Menariknya, dari hasil klarifikasi, dua dari tiga OPD justru mengaku hanya menjalankan perintah, tanpa kejelasan dasar hukum maupun perencanaan yang terpublikasi.
Dinas Perkim mengklaim sekadar menyediakan truk pengangkut tanah, sementara DLH menyebut tanah sedimen itu digunakan untuk pengurukan TPA Winongo.
Pernyataan ini memunculkan indikasi kuat adanya instruksi sepihak, tanpa melalui prosedur perizinan formal sebagaimana diatur dalam perundang-undangan, khususnya perizinan dari Balai Besar Wilayah Sungai (BBWS) Bengawan Solo selaku otoritas atas daerah aliran sungai.
Lebih mencengangkan lagi, Dinas PUPR Kota Madiun secara terbuka mengakui belum mengantongi izin dari BBWS atas aktivitas pengerukan tersebut.
Ini menegaskan dugaan bahwa kegiatan itu memang dilakukan secara serampangan dan berpotensi menabrak hukum, khususnya terkait Undang-Undang Lingkungan Hidup dan Pengelolaan Sumber Daya Air.
Nur Salim menyayangkan lemahnya koordinasi antarinstansi serta kurangnya tanggung jawab struktural.
“Harusnya kegiatan ini dikoordinasikan dengan instansi di atasnya, seperti BBWS. Ini soal wilayah sungai, bukan domain sembarangan,” tegasnya.
Sayangnya, saat disinggung soal kemungkinan pelanggaran hukum yang lebih serius, Nur Salim menegaskan bahwa hal tersebut di luar ranah legislatif, dan menyerahkan sepenuhnya kepada masyarakat atau LSM jika hendak melaporkan ke penegak hukum.
“Fungsi kontrol DPRD ada batasnya.
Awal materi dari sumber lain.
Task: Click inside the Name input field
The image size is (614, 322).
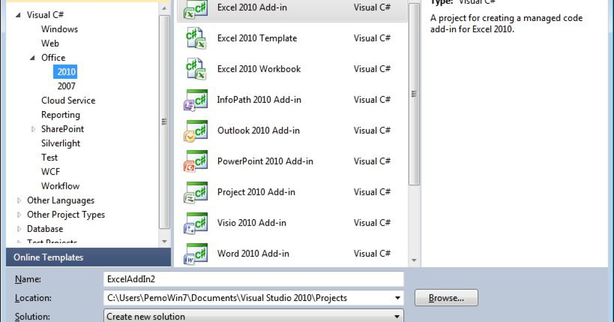Action: pos(251,279)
Kalau masyarakat atau LSM ingin melaporkan, kami persilakan,” ucapnya.
Pernyataan ini mengundang tanda tanya: apakah DPRD membiarkan pelanggaran prosedur atas nama keterbatasan wewenang?
Sejumlah kalangan sipil mulai mendorong investigasi independen, termasuk dari lembaga pengawasan lingkungan dan penegak hukum.
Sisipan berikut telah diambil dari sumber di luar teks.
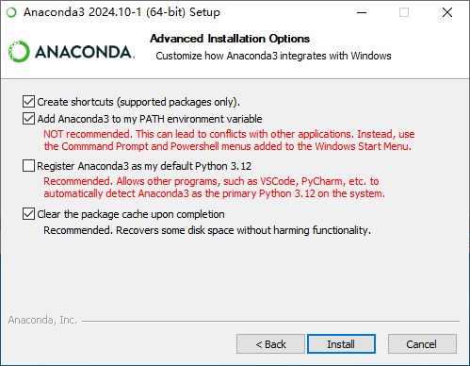The height and width of the screenshot is (366, 470).
Task: Click the ANACONDA logo in the header
Action: [72, 52]

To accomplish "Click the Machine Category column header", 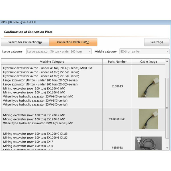I will coord(52,62).
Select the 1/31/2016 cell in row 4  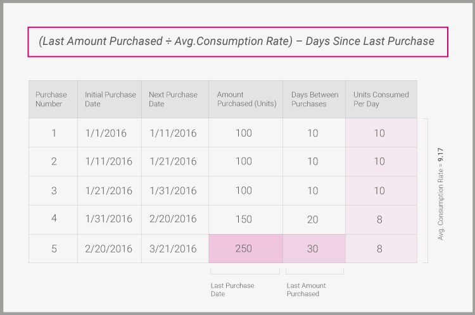(108, 219)
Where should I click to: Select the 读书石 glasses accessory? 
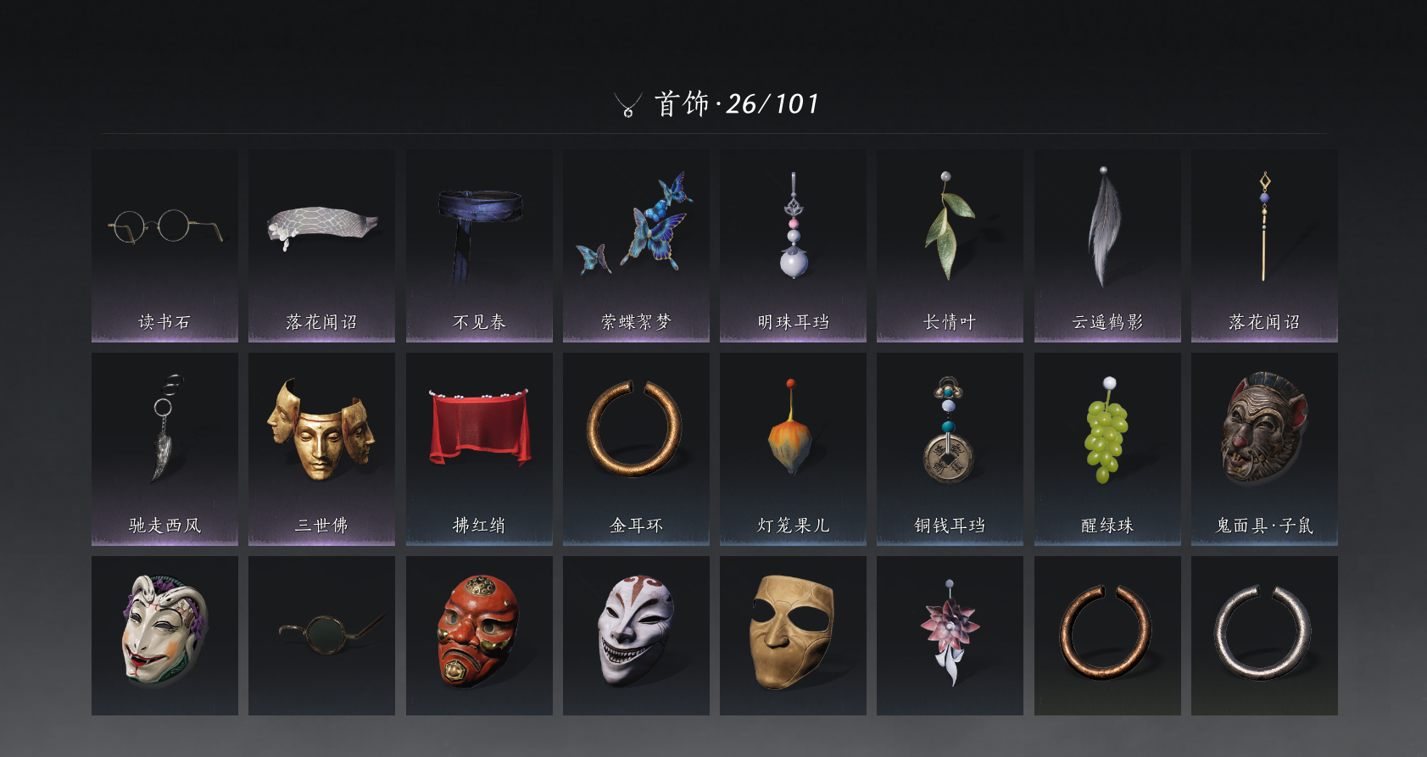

Ada kekhawatiran, proyek-proyek pengurukan serupa bisa menjadi pintu masuk praktik korupsi terselubung, terlebih jika dilakukan tanpa perencanaan, tanpa izin, dan tanpa pengawasan teknis.
Aktivitas pengerukan tanah di kawasan sempadan sungai bukan hanya melanggar batas tata ruang, tetapi juga rawan merusak ekosistem serta memperbesar risiko banjir dan longsor.